**What needs to be done**
Without the pictures, repeat all of the data exactly as it appears below.

Stored data:
Content starts

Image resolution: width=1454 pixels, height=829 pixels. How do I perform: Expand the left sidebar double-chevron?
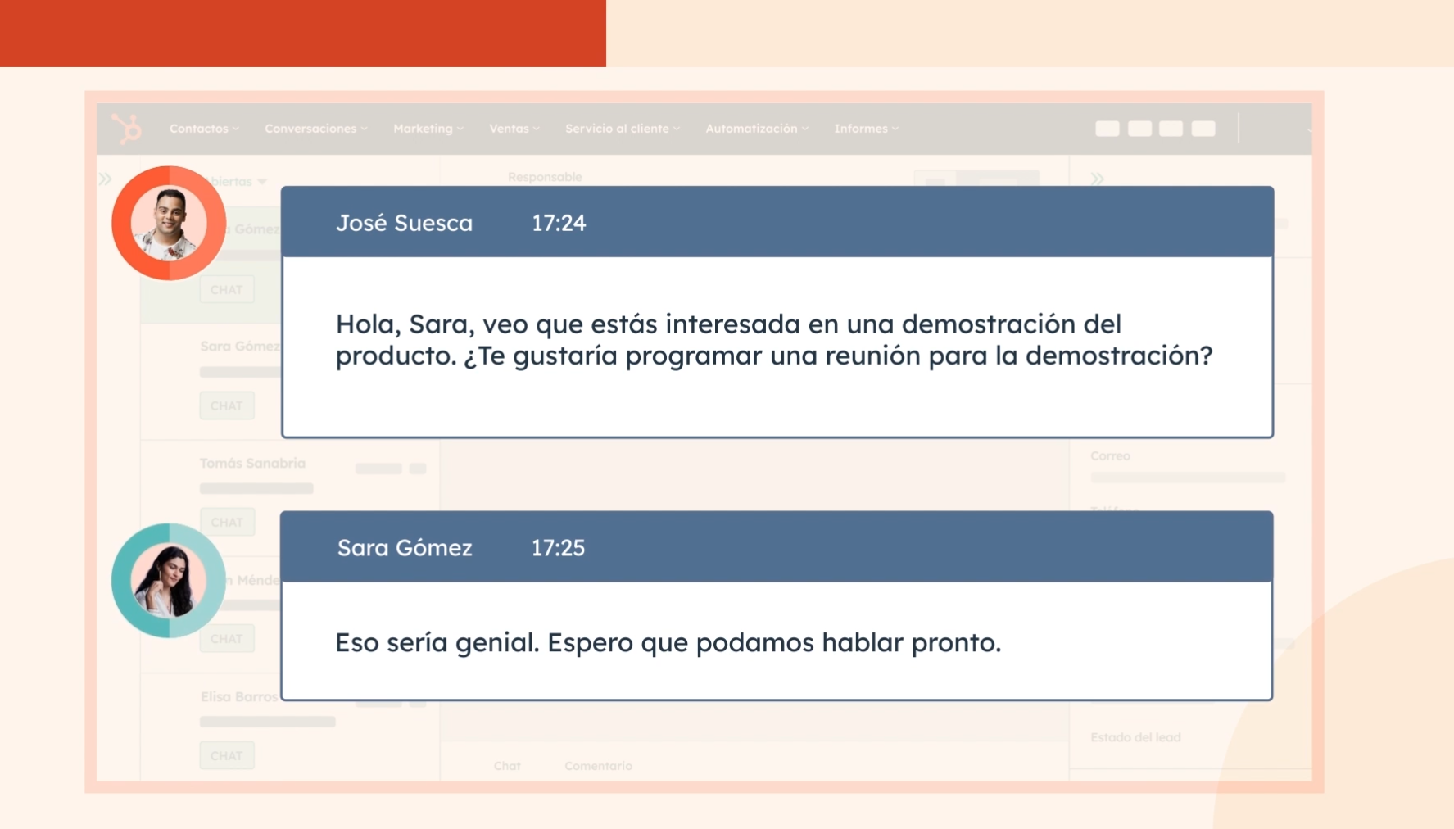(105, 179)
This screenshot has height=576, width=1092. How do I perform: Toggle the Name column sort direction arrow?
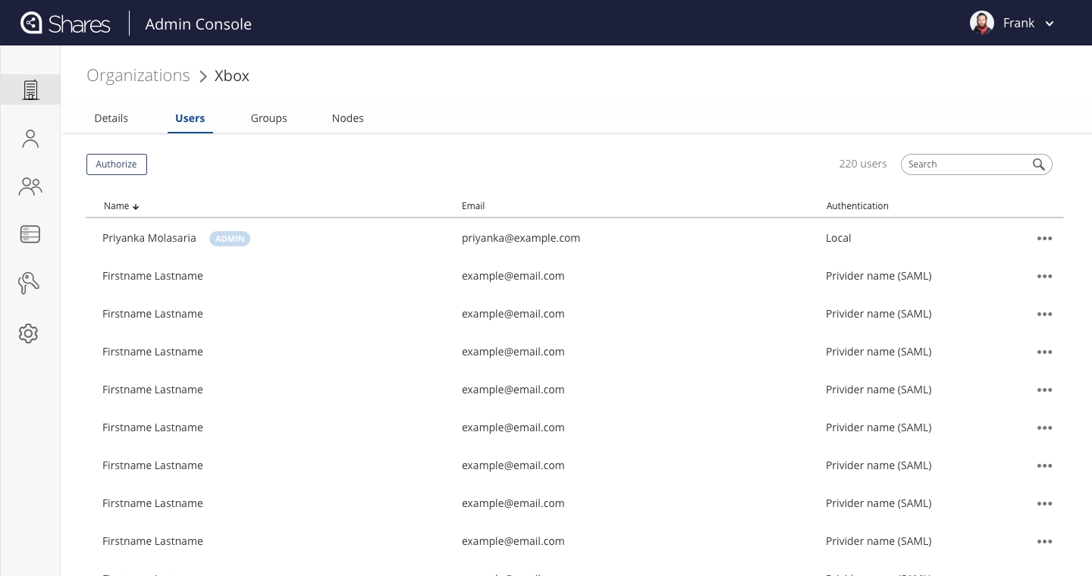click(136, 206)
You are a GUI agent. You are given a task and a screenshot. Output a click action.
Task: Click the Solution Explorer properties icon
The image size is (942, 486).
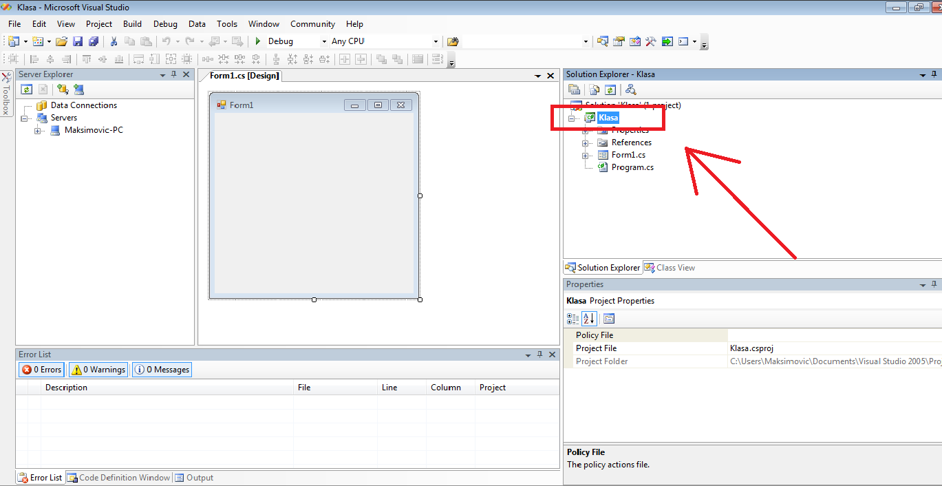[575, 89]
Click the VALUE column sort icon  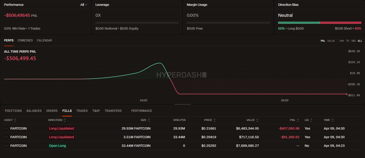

Content ends

**Exercise result**
Image resolution: width=1454 pixels, height=829 pixels. How do I perform: Expand the left sidebar double-chevron?
(105, 179)
This screenshot has height=576, width=1092. How do I perform: Toggle the Name column sort direction arrow?
click(136, 206)
You are a GUI agent. You are given a task and a screenshot. Output a click action.
Task: Click the Solution Explorer properties icon
The image size is (942, 486).
[575, 89]
Click the VALUE column sort icon  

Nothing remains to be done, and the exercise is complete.